Speckled Trout acquired the C-135C, serial number 61–2669, in 1974 and retired the aircraft on 13 January 2006. An interim aircraft was in use for the Speckled Trout mission until the 2008 delivery of the current aircraft, a modified KC-135R Stratotanker serial number 63–7980 with a more modern communications architecture testbed. The current KC-135R Speckled Trout also supports additional tests and air refueling requirements that the C-135C could not.

===C-135F===
C-135F (Boeing model number 717-165) was new-built variant for France as a dual-role tanker/cargo and troop carrier aircraft. 12 were built for the French Air Force with the addition of a drogue adapter on the refueling boom. 11 surviving C-135Fs upgraded to C-135FRs with CFM International F108 turbofans between 1985 and 1988. Later modified with MPRS wing pods.

===C-135K===
One former EC-135K modified for VIP use for CINCPAC.

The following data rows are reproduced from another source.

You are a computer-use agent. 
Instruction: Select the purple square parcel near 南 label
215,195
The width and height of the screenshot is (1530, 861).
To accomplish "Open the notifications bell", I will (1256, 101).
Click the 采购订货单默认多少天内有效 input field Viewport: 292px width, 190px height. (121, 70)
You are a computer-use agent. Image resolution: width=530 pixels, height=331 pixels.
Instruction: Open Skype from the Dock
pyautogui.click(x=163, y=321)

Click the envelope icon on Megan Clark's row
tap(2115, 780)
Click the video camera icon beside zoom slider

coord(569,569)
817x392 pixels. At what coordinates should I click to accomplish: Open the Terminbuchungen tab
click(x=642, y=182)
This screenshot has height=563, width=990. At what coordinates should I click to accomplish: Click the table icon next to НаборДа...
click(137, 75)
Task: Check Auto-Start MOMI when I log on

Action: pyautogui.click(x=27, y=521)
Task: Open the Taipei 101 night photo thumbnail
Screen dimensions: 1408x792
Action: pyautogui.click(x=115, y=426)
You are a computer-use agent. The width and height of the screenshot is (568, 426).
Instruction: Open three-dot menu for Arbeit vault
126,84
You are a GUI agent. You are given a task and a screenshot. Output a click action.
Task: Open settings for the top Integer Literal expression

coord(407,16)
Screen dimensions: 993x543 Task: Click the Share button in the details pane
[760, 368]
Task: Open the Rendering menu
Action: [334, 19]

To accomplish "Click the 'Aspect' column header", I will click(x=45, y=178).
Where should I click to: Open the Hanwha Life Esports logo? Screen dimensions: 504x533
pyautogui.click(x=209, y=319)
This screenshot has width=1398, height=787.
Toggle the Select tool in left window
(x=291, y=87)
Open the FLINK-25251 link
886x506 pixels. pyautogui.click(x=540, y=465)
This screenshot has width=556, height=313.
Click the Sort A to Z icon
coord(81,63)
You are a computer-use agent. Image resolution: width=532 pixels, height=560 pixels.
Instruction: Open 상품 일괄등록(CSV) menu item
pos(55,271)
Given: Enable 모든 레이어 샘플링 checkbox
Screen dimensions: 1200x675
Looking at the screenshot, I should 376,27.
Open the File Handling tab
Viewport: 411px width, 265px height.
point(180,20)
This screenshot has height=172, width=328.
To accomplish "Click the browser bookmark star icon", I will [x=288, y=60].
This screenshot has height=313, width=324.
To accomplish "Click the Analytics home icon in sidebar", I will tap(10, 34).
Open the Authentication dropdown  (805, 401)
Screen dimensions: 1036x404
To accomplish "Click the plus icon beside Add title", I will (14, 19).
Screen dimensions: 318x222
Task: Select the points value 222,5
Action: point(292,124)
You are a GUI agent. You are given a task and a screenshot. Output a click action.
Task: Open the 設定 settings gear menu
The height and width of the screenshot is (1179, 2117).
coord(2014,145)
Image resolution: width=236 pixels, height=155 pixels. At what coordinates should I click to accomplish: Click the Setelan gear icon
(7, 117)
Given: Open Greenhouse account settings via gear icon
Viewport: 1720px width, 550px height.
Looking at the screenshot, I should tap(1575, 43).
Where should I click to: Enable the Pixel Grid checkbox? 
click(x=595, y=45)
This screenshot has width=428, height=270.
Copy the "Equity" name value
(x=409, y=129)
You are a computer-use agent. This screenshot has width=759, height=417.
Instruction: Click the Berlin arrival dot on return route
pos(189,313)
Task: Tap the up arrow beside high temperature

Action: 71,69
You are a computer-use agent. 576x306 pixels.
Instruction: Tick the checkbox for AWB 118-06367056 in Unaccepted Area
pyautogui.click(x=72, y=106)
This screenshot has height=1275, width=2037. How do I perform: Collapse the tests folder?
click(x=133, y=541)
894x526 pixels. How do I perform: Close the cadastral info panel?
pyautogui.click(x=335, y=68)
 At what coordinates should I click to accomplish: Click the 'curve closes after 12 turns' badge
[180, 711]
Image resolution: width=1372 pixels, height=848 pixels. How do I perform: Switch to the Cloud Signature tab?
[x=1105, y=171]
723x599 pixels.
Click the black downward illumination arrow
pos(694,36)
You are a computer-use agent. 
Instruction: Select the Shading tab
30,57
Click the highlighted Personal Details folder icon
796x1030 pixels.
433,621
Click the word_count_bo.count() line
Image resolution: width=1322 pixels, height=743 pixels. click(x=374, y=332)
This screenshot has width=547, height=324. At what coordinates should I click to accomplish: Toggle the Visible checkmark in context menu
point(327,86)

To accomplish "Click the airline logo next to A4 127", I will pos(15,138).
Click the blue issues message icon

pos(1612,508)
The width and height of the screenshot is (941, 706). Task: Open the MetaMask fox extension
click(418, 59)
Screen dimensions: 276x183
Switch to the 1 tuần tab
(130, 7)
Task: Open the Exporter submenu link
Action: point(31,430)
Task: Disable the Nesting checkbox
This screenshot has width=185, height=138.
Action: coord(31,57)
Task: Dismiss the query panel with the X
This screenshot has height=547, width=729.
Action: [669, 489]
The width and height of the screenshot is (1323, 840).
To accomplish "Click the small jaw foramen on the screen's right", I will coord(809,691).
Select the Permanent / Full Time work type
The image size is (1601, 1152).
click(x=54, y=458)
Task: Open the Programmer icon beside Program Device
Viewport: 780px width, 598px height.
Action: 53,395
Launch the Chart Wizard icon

==Accidents and incidents==

- 23 October 1962: During the Cuban Missile Crisis, a USAF/MATS C-135B (serial number 62-4136) stalled and crashed on approach to Guantanamo Bay Naval Base, Cuba after a flight from McGuire Air Force Base, New Jersey. All seven crew members aboard were killed.
- 11 May 1964: A USAF/MATS C-135B, (serial number 61-0332), was on a Military Air Transport Service (MATS) flight from Fairfield-Travis AFB, CA (SUU) to Clark AB in the Philippines via Honolulu-Hickam AFB, HI (HIK). Thunderstorms were in the area as the flight approached Clark AB. An indefinite ceiling was at 300 feet and visibility was 2000 m. The crew carried out a Precision approach radar (PAR) approach to runway 02. The aircraft descended below the glidepath and the crew were urged to initiate go around as the C-135 had descended below the PAR lower safety limit. By then, the co-pilot had the runway in sight and the approach was continued. On final, the undercarriage struck the perimeter fence. The airplane struck a TACAN facility, hit the ground and slid across a road, striking a cab and killing the driver. The airplane broke up and caught fire. Five of the ten crewmembers and all 74 passengers were fatally injured, along with the unfortunate cab driver.
- 25 June 1965: A USAF/MATS C-135A, (serial number 60-0373), carrying 84 US Marine Corps personnel was flying from MCAS El Toro to Okinawa. Weather was poor at El Toro when the airplane was ready to depart: thick fog and light drizzle. Takeoff was accomplished at night at 01:45 from runway 34R. After takeoff, the pilot should have made a prescribed left turn. Instead, the airplane continued straight ahead. It contacted the 1,300-foot Loma Ridge, some 150 feet below the crest. The aircraft broke up and burst into flames. The crash killed all 12 crewmembers and 72 other personnel on board.

==Aircraft on display==
- 60-0374 – The Bird of Prey Built as a C-135A, later converted to EC-135N, and later to EC-135E. Retired 2 November 2000. On display at National Museum of the US Air Force, Wright Patterson AFB, Ohio; nose art remains.
- 60-0377 – Built as a C-135A. Used as B-2 avionics flying testbed. To Edwards AFB museum, California in 1996; in museum storage.
- 61-0327 – Built as a C-135A, later converted to EC-135N, but with E-model engines installed. On display at Museum of Aviation (Warner Robins) at Robins, AFB, Georgia.
- 61-2669 – Built as a C-135B, later converted to WC-135B. Spent a few months at MASDC in 1972. Later used as a Speckled Trout research aircraft and redesignated C-135C. Also the personal transport of Chairman of the Joint Chiefs of Staff, General Henry Hugh Shelton, from 1997 to 2001. Made last flight 13 January 2006. Now with the Edwards AFB Museum, California; in museum storage.
- 61-2671 – Built as a C-135B, later converted to WC-135B. Involved in a landing accident in 1970, but was repaired. Later converted to C-135C executive transport. Now on display at Tinker AFB Air Park, Oklahoma.